Heading into the election year, the US President was confident that its hard stance on China and a thriving US economy with a historically strong labour market and greater economic security will be the focal points of his election campaign. However, the US economy contracted due to the various forms of lockdown amid the pandemic.
The employment data scheduled to be released this week will be of utmost importance ahead of the US election as the recovery in the labour market is still quite soft.
The Continent grapples with a resurgence of coronavirus cases heading into winter. Certain European countries and the UK imposes new restrictions to contain the virus. Investors will likely monitor the growing number of cases across Europe with particular attention on France and the UK.
In the FX space, the US dollar made a solid comeback amid a broad-based risk-off sentiment, rising number of coronavirus cases in Europe and UK and a rout in the technology sector. The US dollar regains its safe-haven status and appreciated against all the G10 currencies last week.
As a risk aversion environment continues to prevail, we expect the US dollar to remain steady and solid against its counterparts. As Europe grappled with a second wave of an outbreak which is giving rise to further lockdown restrictions, the shared currency will likely remain under pressure. Similarly, the Pound will stay underpinned by the virus fears and Brexit woes.
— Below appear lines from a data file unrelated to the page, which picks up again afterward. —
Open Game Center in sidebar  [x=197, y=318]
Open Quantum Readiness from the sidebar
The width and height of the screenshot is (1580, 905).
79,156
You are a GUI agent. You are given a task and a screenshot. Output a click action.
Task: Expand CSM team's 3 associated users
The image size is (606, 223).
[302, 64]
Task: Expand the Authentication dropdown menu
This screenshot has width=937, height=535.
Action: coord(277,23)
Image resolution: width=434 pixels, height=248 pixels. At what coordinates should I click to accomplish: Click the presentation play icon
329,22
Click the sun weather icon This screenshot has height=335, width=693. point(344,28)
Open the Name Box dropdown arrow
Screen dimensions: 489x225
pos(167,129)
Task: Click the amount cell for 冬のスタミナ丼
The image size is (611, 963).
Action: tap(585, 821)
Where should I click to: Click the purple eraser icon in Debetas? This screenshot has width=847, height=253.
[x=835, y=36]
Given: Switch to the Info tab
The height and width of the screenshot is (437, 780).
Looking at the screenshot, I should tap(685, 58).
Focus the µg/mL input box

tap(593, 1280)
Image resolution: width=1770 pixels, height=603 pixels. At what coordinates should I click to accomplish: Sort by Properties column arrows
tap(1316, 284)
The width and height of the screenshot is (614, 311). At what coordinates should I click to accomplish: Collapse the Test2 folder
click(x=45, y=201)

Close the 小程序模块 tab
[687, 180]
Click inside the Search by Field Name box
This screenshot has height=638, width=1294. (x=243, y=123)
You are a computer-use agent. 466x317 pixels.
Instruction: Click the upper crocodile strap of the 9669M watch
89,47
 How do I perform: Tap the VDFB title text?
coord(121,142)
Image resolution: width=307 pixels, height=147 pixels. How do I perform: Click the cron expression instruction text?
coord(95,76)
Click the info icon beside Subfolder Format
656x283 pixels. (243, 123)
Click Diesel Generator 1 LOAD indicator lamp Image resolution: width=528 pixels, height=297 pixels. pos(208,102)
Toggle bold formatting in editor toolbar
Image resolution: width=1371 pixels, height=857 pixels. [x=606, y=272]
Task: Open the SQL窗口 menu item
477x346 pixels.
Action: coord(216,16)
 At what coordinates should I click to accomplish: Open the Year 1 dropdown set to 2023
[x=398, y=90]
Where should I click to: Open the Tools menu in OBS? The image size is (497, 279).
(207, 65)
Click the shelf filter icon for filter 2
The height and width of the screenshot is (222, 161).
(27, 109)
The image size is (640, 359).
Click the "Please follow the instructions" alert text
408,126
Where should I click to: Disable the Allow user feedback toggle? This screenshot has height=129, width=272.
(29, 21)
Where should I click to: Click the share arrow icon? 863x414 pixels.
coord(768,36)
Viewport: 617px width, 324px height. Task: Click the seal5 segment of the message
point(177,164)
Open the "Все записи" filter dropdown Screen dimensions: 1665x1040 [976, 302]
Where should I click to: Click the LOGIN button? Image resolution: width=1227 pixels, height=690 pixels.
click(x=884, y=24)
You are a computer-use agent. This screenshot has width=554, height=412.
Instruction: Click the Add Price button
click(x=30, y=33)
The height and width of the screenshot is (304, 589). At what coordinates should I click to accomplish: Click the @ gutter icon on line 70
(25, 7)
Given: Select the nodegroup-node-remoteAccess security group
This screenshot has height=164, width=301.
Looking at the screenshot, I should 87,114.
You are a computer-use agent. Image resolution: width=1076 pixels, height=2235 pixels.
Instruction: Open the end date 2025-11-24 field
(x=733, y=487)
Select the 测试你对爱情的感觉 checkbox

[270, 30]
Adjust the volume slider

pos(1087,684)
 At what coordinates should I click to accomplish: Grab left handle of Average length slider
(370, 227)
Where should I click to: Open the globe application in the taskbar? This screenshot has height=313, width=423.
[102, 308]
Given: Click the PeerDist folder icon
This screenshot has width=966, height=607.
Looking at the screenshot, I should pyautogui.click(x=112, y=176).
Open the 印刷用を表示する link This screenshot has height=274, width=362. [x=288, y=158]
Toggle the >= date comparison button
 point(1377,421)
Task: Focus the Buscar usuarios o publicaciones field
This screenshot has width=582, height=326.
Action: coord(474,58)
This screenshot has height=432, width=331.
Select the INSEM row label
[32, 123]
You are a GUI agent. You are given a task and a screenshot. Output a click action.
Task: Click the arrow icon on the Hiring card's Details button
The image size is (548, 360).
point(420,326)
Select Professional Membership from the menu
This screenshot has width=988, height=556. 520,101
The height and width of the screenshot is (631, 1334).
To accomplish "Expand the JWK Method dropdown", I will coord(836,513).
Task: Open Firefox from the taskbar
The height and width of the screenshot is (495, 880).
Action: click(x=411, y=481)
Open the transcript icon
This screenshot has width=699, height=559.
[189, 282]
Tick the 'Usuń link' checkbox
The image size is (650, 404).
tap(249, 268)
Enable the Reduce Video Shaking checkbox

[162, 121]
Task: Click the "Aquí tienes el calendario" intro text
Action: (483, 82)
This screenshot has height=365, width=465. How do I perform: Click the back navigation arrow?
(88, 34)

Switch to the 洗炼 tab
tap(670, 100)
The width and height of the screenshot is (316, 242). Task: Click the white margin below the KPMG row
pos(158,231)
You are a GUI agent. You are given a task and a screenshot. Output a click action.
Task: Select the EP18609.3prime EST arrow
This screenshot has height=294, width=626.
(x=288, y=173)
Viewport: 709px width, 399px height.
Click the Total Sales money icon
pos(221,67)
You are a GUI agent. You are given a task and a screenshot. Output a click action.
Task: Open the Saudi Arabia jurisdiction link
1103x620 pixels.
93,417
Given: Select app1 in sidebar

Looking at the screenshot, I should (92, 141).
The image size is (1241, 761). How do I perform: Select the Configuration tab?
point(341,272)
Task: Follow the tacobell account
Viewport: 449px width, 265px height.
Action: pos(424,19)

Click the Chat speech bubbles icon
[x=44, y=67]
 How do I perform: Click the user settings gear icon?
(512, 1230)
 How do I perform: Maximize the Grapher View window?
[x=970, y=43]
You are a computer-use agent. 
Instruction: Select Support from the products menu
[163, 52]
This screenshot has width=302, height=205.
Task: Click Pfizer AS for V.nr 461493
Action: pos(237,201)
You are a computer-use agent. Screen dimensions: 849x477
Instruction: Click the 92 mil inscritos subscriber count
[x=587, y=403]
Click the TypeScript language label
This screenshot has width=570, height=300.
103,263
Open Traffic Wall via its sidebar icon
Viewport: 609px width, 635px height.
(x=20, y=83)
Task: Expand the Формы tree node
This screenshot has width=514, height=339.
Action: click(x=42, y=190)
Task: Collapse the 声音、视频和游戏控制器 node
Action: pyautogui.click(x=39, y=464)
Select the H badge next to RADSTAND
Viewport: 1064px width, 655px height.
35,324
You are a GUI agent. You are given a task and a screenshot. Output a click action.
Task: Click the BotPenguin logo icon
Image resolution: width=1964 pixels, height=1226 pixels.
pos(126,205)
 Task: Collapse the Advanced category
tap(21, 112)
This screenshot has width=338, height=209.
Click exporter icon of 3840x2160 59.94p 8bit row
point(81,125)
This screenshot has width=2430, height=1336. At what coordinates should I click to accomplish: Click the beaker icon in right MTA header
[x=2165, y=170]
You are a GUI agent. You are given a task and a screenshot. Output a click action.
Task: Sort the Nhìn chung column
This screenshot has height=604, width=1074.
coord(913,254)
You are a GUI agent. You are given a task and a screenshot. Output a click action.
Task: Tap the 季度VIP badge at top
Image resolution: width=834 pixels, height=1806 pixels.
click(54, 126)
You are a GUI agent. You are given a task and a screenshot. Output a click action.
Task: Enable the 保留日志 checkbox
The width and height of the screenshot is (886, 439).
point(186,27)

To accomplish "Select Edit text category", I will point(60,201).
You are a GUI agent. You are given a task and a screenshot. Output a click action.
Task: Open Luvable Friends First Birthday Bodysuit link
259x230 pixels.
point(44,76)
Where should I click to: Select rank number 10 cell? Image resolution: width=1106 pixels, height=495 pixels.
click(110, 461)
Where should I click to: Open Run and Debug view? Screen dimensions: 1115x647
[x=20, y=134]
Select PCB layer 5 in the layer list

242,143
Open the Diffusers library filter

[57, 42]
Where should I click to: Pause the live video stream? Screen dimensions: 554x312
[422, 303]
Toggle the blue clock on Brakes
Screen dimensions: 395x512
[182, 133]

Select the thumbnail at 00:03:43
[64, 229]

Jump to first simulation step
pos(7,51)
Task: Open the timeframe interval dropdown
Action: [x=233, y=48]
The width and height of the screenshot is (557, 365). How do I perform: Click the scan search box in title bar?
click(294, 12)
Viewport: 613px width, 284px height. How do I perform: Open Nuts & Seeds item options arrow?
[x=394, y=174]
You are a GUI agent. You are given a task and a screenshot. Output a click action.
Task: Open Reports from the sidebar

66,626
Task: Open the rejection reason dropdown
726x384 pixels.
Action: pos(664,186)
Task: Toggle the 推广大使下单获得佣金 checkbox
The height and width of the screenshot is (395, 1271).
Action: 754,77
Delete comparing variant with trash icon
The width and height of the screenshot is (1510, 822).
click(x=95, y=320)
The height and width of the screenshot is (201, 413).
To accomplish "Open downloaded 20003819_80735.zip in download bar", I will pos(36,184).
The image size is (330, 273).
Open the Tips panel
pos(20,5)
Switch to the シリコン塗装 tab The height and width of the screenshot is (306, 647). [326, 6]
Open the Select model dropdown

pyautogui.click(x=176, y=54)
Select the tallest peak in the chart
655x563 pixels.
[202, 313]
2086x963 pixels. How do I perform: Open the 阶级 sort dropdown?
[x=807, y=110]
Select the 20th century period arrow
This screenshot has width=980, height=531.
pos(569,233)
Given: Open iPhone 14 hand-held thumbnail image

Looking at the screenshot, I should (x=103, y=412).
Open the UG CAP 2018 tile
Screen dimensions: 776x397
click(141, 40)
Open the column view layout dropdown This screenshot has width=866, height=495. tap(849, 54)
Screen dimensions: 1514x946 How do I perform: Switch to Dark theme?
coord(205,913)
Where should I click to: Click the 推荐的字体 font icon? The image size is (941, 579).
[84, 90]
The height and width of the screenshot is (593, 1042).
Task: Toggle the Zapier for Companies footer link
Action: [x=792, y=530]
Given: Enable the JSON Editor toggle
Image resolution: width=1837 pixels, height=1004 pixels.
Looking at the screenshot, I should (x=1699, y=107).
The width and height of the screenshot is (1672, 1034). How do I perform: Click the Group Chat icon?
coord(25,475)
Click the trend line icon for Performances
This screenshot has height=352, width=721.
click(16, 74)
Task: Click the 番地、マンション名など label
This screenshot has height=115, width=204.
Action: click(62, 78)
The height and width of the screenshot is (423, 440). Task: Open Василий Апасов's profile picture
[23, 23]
On the economic front, aside from the NFP data, attention will be on consumer confidence, business climate and Retail Sales figures to gauge consumer spending and patterns.
After a tough start due to a stronger US dollar and mixed weekly oil reports, crude oil prices recovered some ground towards the end of last week. With the uncertainty on the demand outlook, traders will likely rely on crude oil inventory reports for fresh trading impetus.
Since August, the XAUUSD pair has been trading within a range as investors digested some positive vaccine updates, improving economic data and easing lockdown restrictions. With a stronger US dollar and a lack of fiscal stimulus in the US, the XAUUSD pair is struggling to firm to the upside despite the geopolitical and economic uncertainties. The XAUUSD pair plummeted below the key psychological level of $1,900 last week.
Even though gold may be poised for further downside dragged by the strengthening dollar, the precious metal remains at elevated levels.
Traders are to keep monitoring geopolitical headlines, central banks decisions, inflation levels, and leading economic data for fresh trading impetus.